Print, in exact form, the lines below from the one containing "[ボム爺・レパードS（G3）、エピカリスを逆転できる馬は…] (57, 1236)" through the one containing "[2月02日の無料競馬予想です（ボム指数DE競馬予想）] (169, 1117)", and omit all others.
━━━ Excerpted data ━━━
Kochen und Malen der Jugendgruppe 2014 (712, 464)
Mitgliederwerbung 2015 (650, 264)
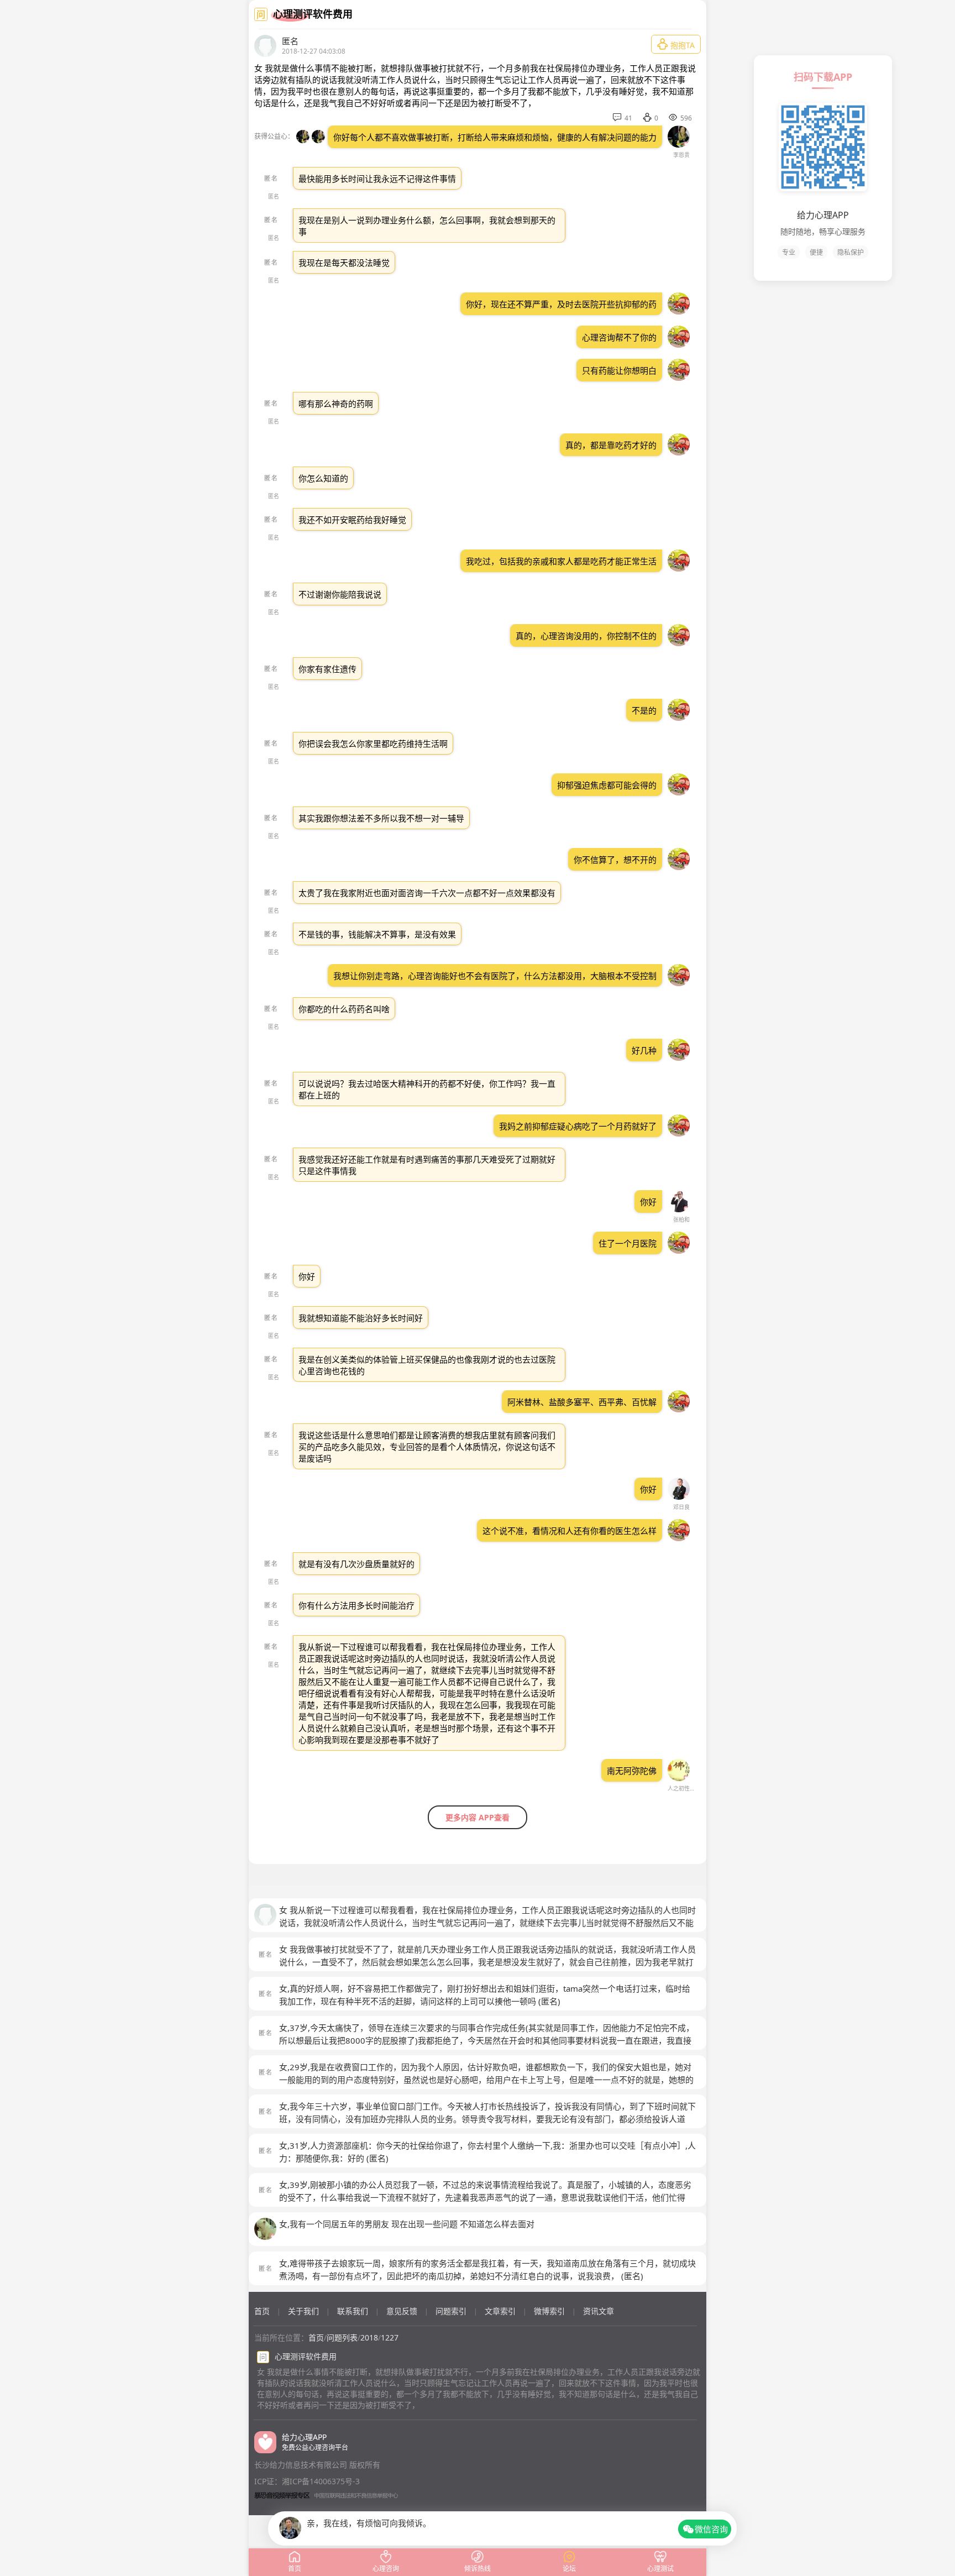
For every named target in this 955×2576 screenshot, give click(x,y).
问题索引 (450, 2311)
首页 (262, 2311)
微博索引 (549, 2311)
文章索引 (500, 2311)
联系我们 (352, 2311)
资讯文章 (598, 2311)
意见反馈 (401, 2311)
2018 (369, 2337)
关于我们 (303, 2311)
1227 (389, 2337)
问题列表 (342, 2337)
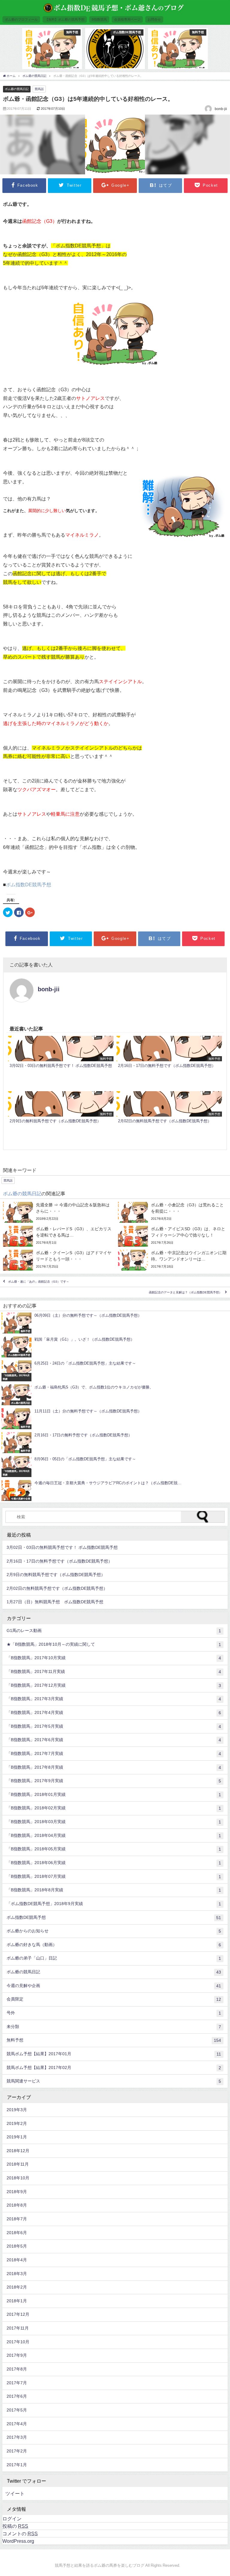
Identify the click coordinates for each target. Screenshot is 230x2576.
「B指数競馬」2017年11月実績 (114, 1671)
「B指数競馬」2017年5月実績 (114, 1726)
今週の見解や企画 (114, 1985)
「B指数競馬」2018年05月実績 (114, 1849)
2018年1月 (17, 2301)
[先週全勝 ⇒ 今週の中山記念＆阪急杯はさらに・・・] (57, 1212)
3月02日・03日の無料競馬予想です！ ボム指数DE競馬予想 (62, 1547)
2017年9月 (17, 2355)
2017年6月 (17, 2396)
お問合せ (154, 19)
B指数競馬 (99, 19)
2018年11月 (18, 2164)
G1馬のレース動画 (114, 1630)
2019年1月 (17, 2137)
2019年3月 (17, 2110)
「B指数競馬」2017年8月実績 (114, 1767)
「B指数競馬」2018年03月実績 (114, 1822)
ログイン (12, 2518)
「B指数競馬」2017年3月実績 (114, 1699)
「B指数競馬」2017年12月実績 (114, 1685)
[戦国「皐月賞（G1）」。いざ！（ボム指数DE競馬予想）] (115, 1347)
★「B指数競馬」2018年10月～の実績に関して (114, 1644)
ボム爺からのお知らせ (114, 1931)
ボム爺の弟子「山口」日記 (114, 1958)
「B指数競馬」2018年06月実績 (114, 1863)
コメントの (20, 2533)
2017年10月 (18, 2342)
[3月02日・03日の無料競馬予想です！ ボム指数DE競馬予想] (61, 1062)
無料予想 (114, 2040)
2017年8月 (17, 2369)
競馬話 (39, 88)
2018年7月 (17, 2219)
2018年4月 (17, 2260)
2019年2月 (17, 2123)
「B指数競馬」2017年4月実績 (114, 1712)
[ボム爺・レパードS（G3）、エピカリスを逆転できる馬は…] (57, 1236)
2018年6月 (17, 2233)
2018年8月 (17, 2205)
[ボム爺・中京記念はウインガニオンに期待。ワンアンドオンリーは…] (172, 1260)
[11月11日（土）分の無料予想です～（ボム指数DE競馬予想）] (115, 1419)
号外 (114, 2013)
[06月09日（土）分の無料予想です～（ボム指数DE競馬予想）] (115, 1323)
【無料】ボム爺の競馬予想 (64, 19)
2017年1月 (17, 2465)
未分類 (114, 2026)
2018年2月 (17, 2287)
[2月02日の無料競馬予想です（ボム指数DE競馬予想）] (169, 1117)
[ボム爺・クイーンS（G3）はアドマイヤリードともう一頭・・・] (57, 1260)
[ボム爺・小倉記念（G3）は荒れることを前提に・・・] (172, 1212)
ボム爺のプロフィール (21, 19)
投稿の (15, 2526)
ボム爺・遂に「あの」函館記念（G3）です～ (38, 1282)
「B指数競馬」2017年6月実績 (114, 1740)
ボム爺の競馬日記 (17, 88)
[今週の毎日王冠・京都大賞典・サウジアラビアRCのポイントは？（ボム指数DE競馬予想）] (115, 1490)
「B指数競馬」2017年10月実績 (114, 1658)
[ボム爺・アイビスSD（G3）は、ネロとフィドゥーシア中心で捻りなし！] (172, 1236)
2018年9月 (17, 2192)
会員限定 (114, 1999)
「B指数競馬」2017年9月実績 (114, 1781)
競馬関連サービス (114, 2081)
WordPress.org (18, 2541)
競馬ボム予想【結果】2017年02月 (114, 2067)
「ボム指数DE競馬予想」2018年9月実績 (114, 1903)
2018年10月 (18, 2178)
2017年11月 (18, 2328)
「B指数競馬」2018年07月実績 (114, 1876)
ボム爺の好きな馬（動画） (114, 1944)
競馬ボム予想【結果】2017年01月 (114, 2054)
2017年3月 (17, 2437)
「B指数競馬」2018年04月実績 (114, 1835)
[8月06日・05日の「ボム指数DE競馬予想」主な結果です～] (115, 1467)
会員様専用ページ (127, 19)
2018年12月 (18, 2151)
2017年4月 (17, 2424)
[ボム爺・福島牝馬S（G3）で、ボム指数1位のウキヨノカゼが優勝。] (115, 1395)
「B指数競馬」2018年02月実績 (114, 1808)
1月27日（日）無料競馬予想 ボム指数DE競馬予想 (55, 1602)
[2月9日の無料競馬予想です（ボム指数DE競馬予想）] (61, 1117)
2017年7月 (17, 2383)
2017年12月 (18, 2314)
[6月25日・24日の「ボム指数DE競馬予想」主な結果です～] (115, 1371)
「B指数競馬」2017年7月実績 (114, 1753)
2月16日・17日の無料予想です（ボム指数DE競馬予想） (59, 1561)
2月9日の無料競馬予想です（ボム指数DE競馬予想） (56, 1574)
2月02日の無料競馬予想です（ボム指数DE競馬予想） (57, 1588)
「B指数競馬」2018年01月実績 (114, 1794)
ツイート (15, 2493)
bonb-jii (49, 989)
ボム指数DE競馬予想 (28, 884)
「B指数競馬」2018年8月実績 (114, 1890)
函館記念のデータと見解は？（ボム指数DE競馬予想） (185, 1292)
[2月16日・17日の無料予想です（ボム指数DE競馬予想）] (169, 1062)
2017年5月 (17, 2410)
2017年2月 (17, 2451)
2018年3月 (17, 2273)
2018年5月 (17, 2246)
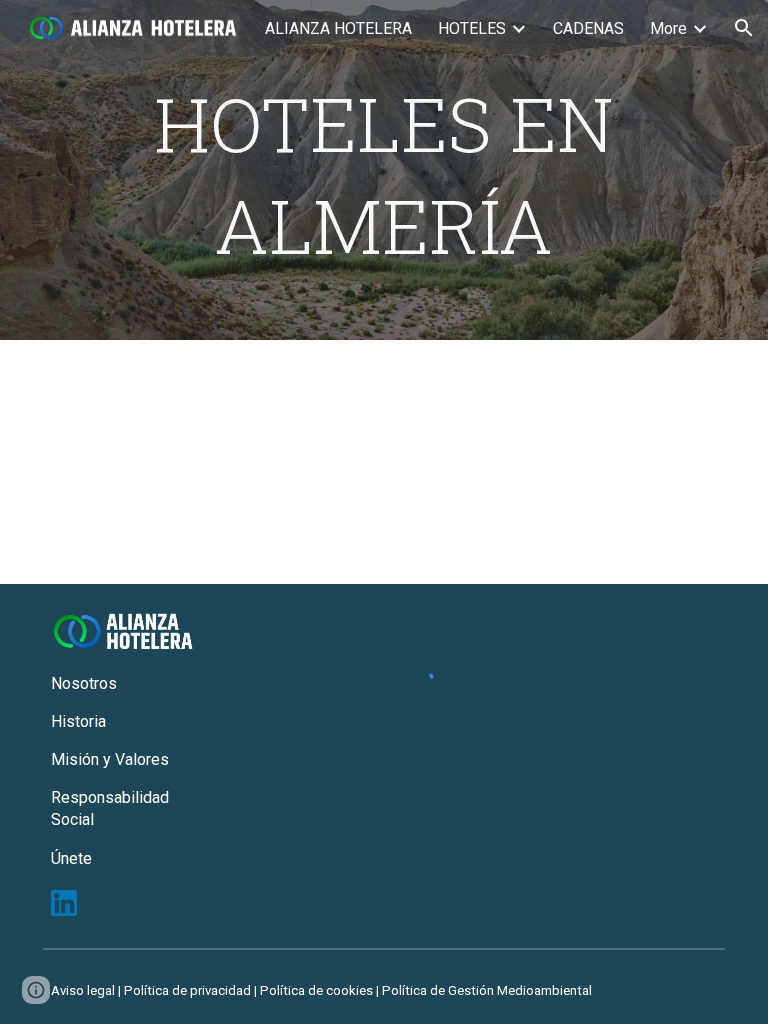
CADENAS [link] (588, 28)
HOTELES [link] (472, 28)
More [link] (668, 28)
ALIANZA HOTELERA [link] (338, 28)
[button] (744, 28)
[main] (384, 170)
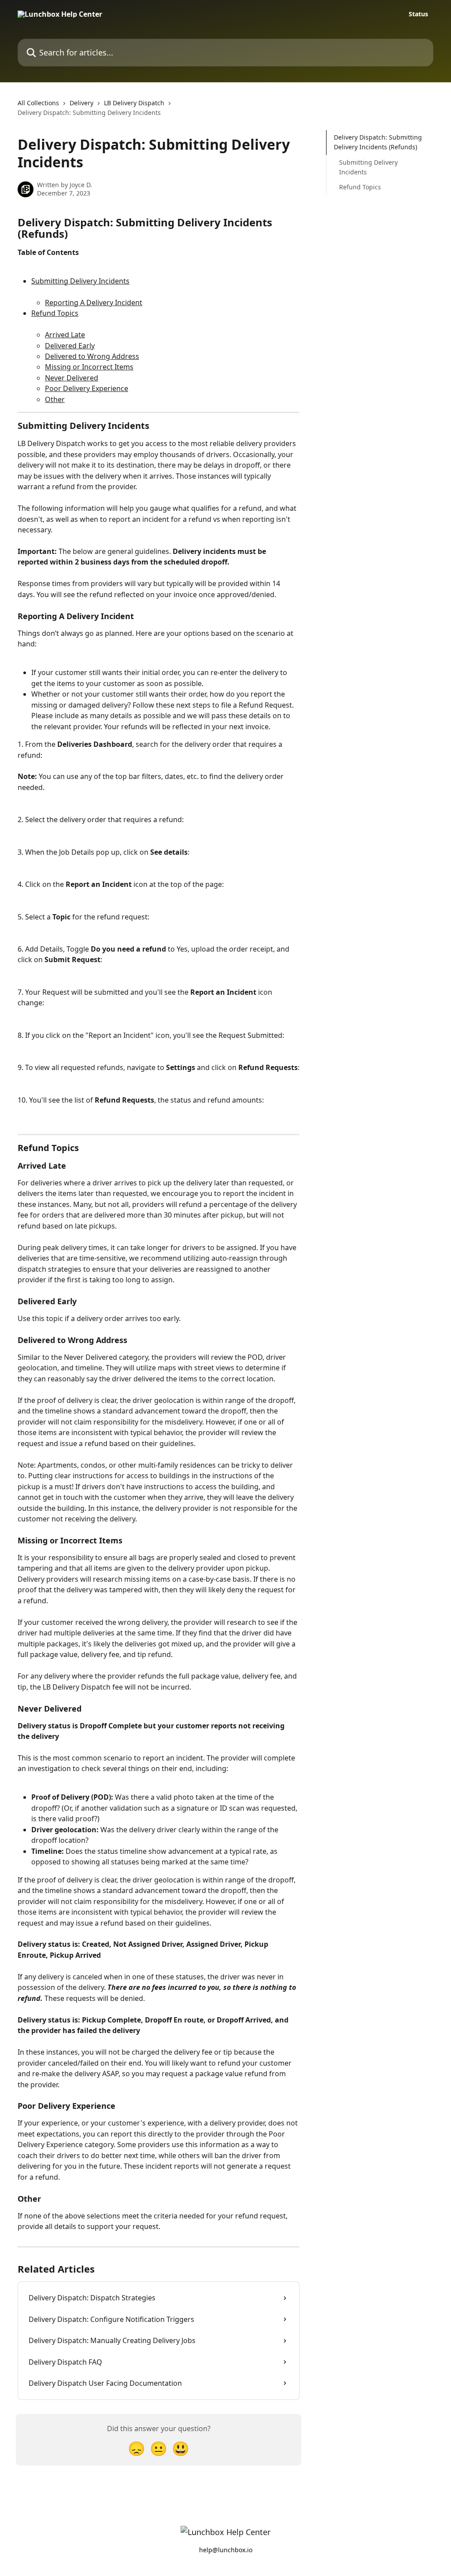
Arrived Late (65, 335)
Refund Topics (54, 313)
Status (418, 14)
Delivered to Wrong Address (92, 356)
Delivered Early (70, 346)
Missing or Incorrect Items (89, 367)
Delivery (81, 103)
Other (55, 399)
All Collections (38, 103)
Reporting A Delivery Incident (93, 302)
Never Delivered (71, 378)
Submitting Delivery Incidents (80, 281)
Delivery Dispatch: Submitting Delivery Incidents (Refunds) (378, 142)
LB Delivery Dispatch (134, 103)
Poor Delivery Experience (86, 388)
━━━
**Exercise answer**
[ボム爺・レパードS（G3）、エピカリスを逆転できる馬は…] (57, 1236)
2018年6月 (17, 2233)
2018年8月 (17, 2205)
[ボム爺・中京記念はウインガニオンに期待。ワンアンドオンリーは…] (172, 1260)
[11月11日（土）分の無料予想です～（ボム指数DE競馬予想）] (115, 1419)
号外 (114, 2013)
[06月09日（土）分の無料予想です～（ボム指数DE競馬予想）] (115, 1323)
【無料】ボム爺の競馬予想 (64, 19)
2017年1月 (17, 2465)
未分類 (114, 2026)
2018年2月 (17, 2287)
[2月02日の無料競馬予想です（ボム指数DE競馬予想）] (169, 1117)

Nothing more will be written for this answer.